Cependant Monsieur Vincent Fomo, à la lecture de votre article, des incohérences sautent aux yeux. Entre la réalité telle que vécue sur le terrain et les faits dont vous décrivez. Sans le savoir, en voulant faire la part belle à celui que vous jugez de l’extérieur comme celui-là à même capable d’être légitime, vous participez à la désacralisation de nos coutumes et vous portez un grave préjudice à la gestion démocratique des sociétés coutumières africaines.

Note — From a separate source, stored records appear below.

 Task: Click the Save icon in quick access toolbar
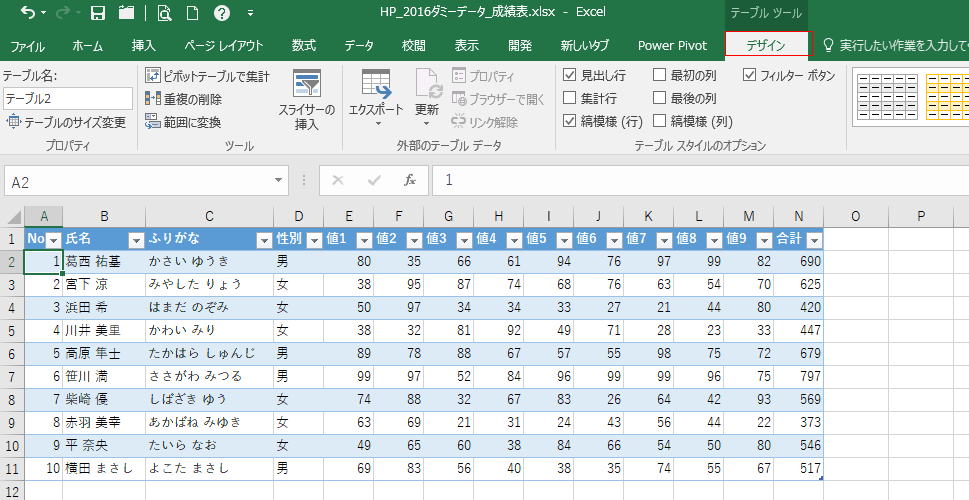coord(98,13)
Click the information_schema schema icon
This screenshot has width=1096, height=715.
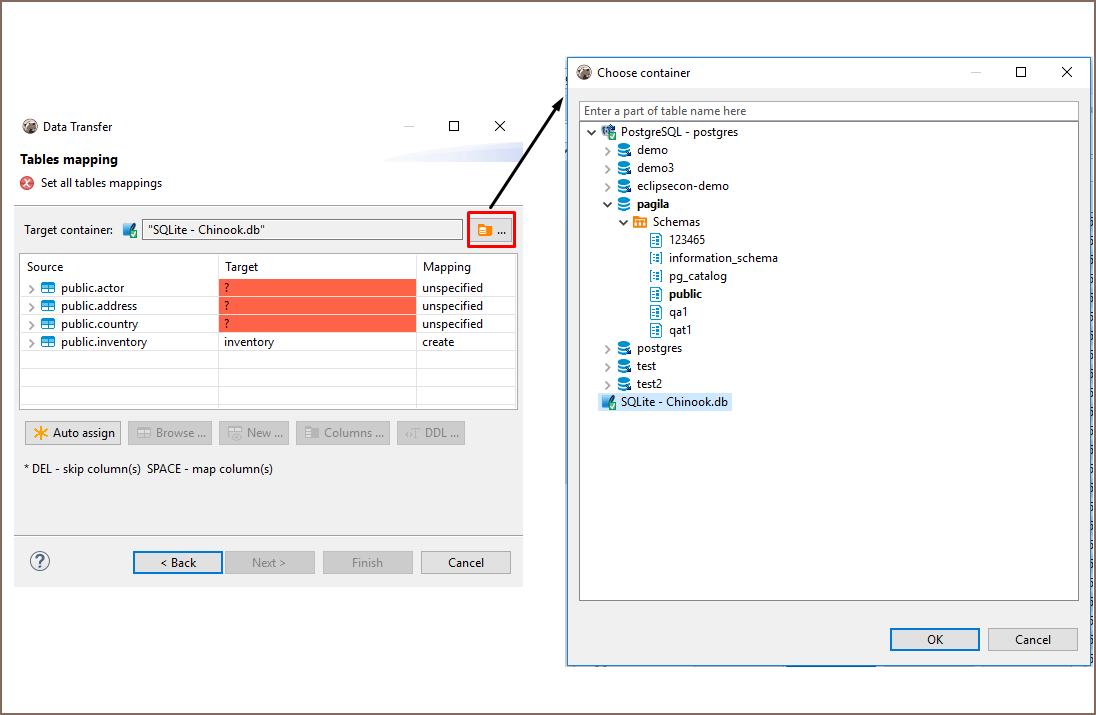pyautogui.click(x=656, y=258)
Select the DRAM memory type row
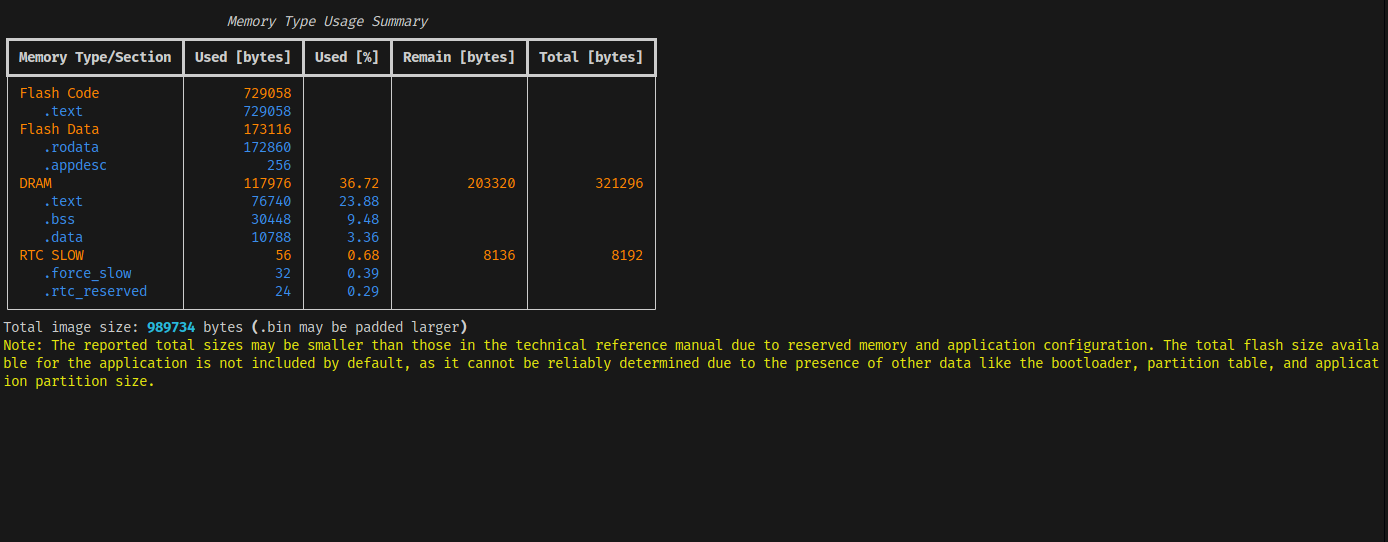 36,183
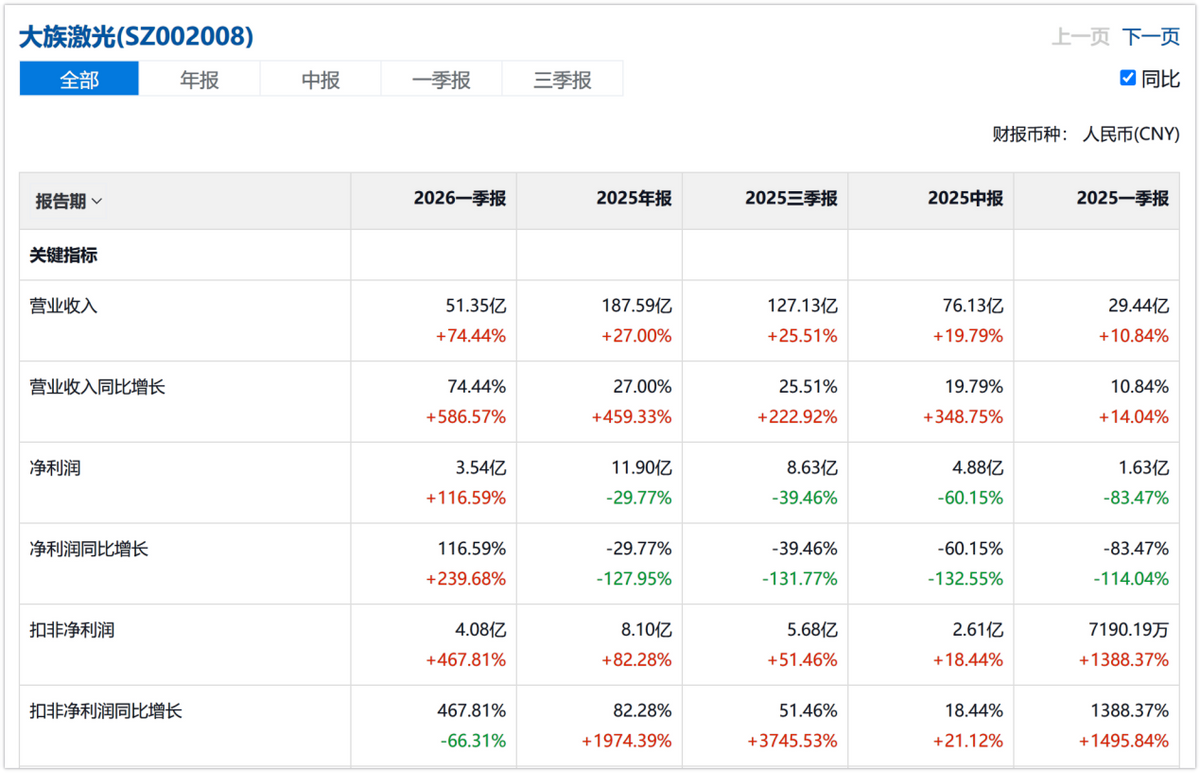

Cette analyse établie pour les besoins de la cause, un consensus autour de la personne que vous souhaitez voir assumer la régence à Bangou. Plus grave encore, vous fêtes ressortir l’existence de plusieurs familles royales que vous désignez par le pseudonyme de « descendants de Paul Bernard Kemayou », n’est pas là, une manière de reconnaître l’existence d’un problème de fond sur la question successorale. L’idéal aurait voulu qu’on s’y penche pour comprendre la situation préoccupante observée sur l’esplanade de la chefferie en ce jour. Quoi qu’il en soit, dans nos traditions on ne devient pas roi, mais on naît ROI et l’hérédité qui suppose la transmission du pouvoir de père en fils exclut la famille élargie pour se réduire à la famille nucléaire. Vivement que la vérité soit faite sur cette mascarade qui se trouve un allié qu’est le journal Cameroon Tribune.